Rules engine technology is the product of research in Artificial Intelligence and intelligent systems. Throughout the 1970's, 80's and 90's, researchers have solved some complex computing challenges. One of the most efficient and well tested algorithms is RETE. It was originally described by Charles Forgy.
REFERENCE: 1. Rete: A Fast Algorithm for the Many Pattern/ Many Object Pattern Match Problem* by Charles L. Forgy Department of Computer Science. Carnegie-Mellon University.
Distributed reasoning, unlike collaborative agents provides methods by which multiple rule engines reason over large datasets in real-time. Whereas collaborative agents use agents to reason over discrete problems, it cannot reason over large sets of data. Furthermore, collaborative agents” techniques require the engine to load all necessary data within the same engine. For small datasets, these techniques prove to be powerful, but they do not scale for large datasets.

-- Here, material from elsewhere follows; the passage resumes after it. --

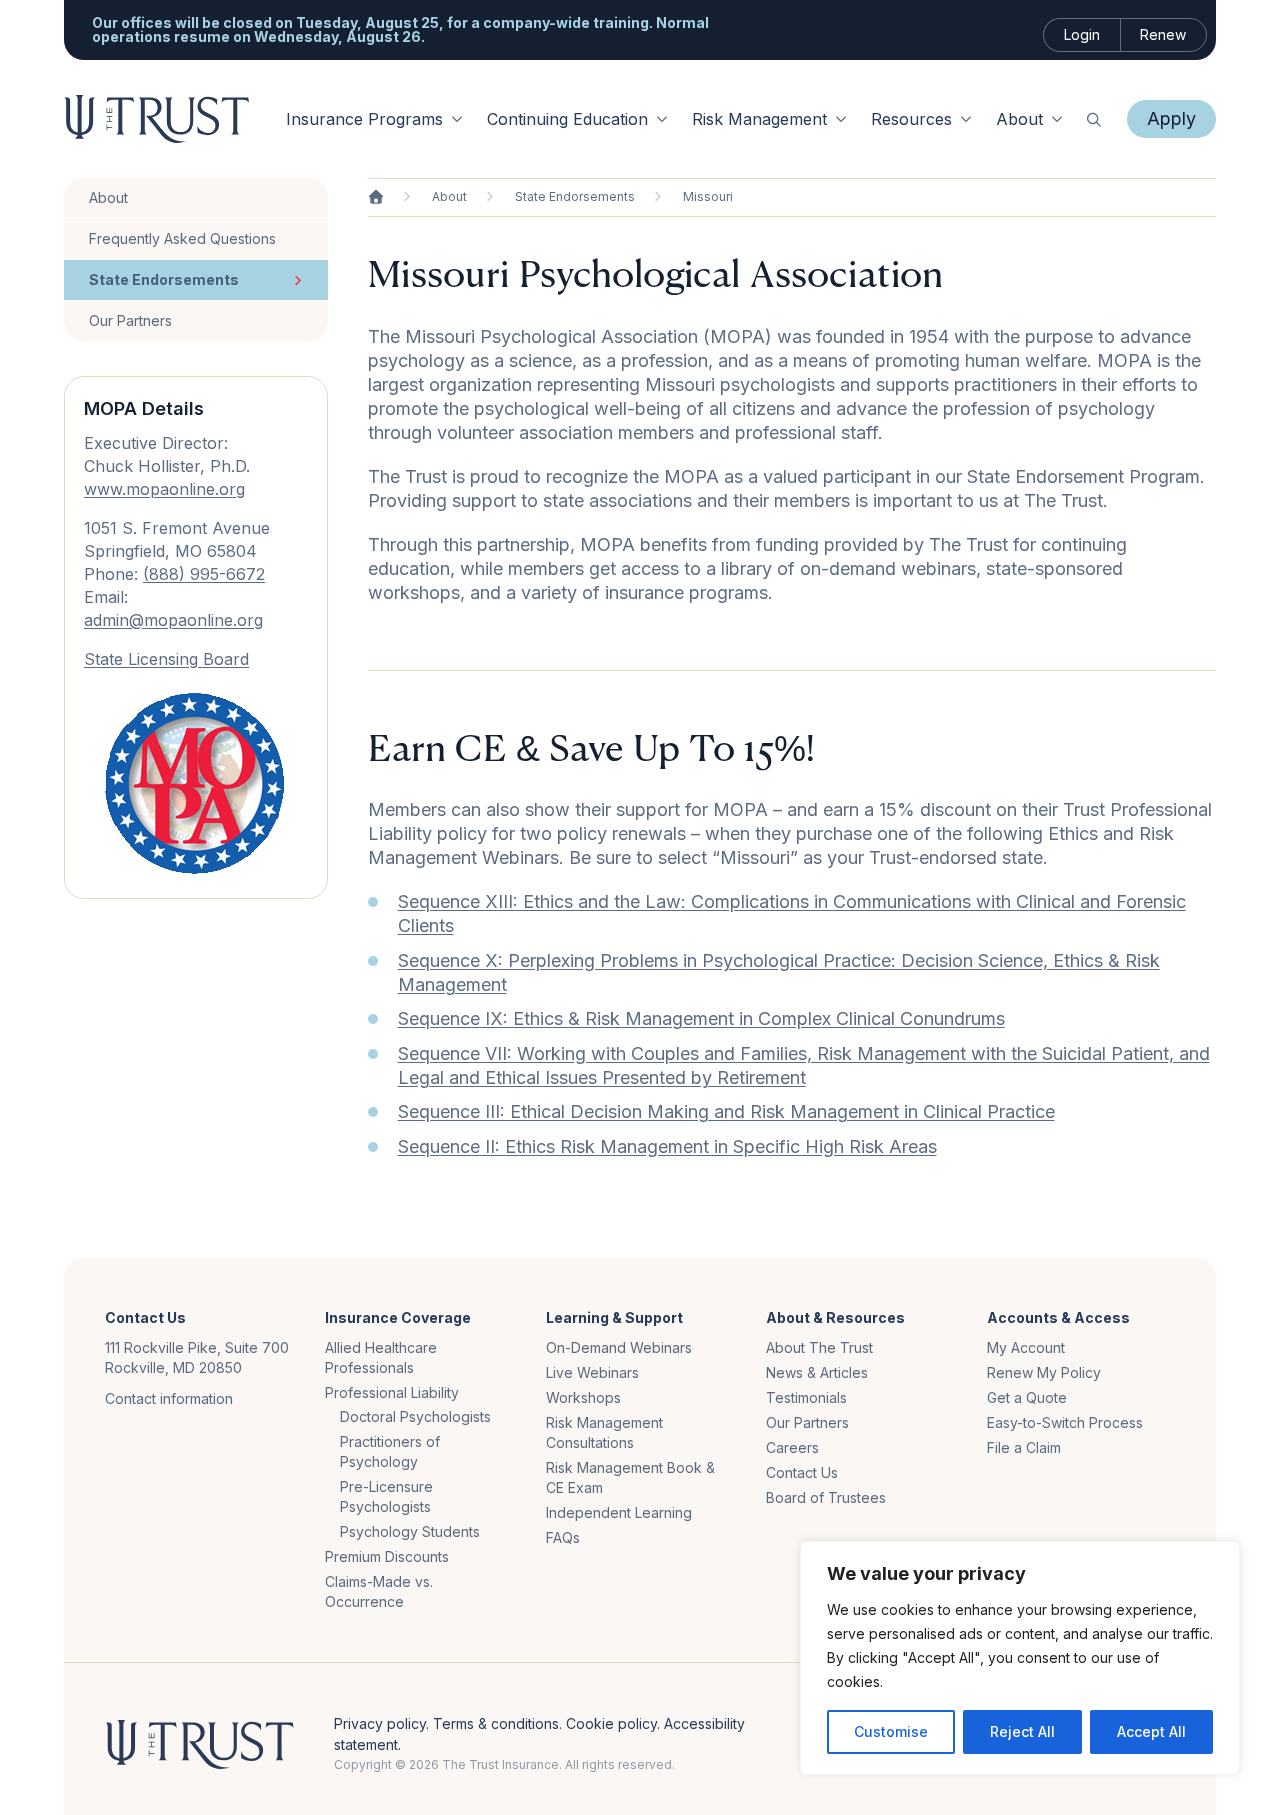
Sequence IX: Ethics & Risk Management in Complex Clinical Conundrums (701, 1018)
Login (1082, 34)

A forward chaining rule engine utilizing RETE algorithm, can reason over large datasets when nodes are distributed to other systems. This allows the system to match on a specific instance of a class (also called business object) without requiring the object instance reside in the same working memory and be locally available. It is important to note the engine will reason over shared data resident in other engines using data steams. This reduces the memory requirements and improves efficiency. It also enables the engines to share all or part of their reasoning network and distribute the process. Distributing nodes of a set of rules across multiple systems allows each engine to perform pattern matching on a single object instance and route the results to the originating system. Unlike load balancing techniques, a true distributed reasoning system does not require all systems of a cluster to deploy identical sets of rules, which creates redundant rules within the environment and increases maintenance costs. In a distributed reasoning/distributed pattern matching system, each system deploys a different set of rules (also called module or rule set), based on its own needs and configuration requirements. At runtime, the rule engines monitor resource utilization and distribute nodes dynamically and on demand.
Prior techniques relied on load balancing techniques to prioritize and categorize atomic processes. This approach requires every system to have all required data locally, leading to multiple data caches. In a production environment with large datasets, each system cannot load all required data and data synchronization becomes a potential problem.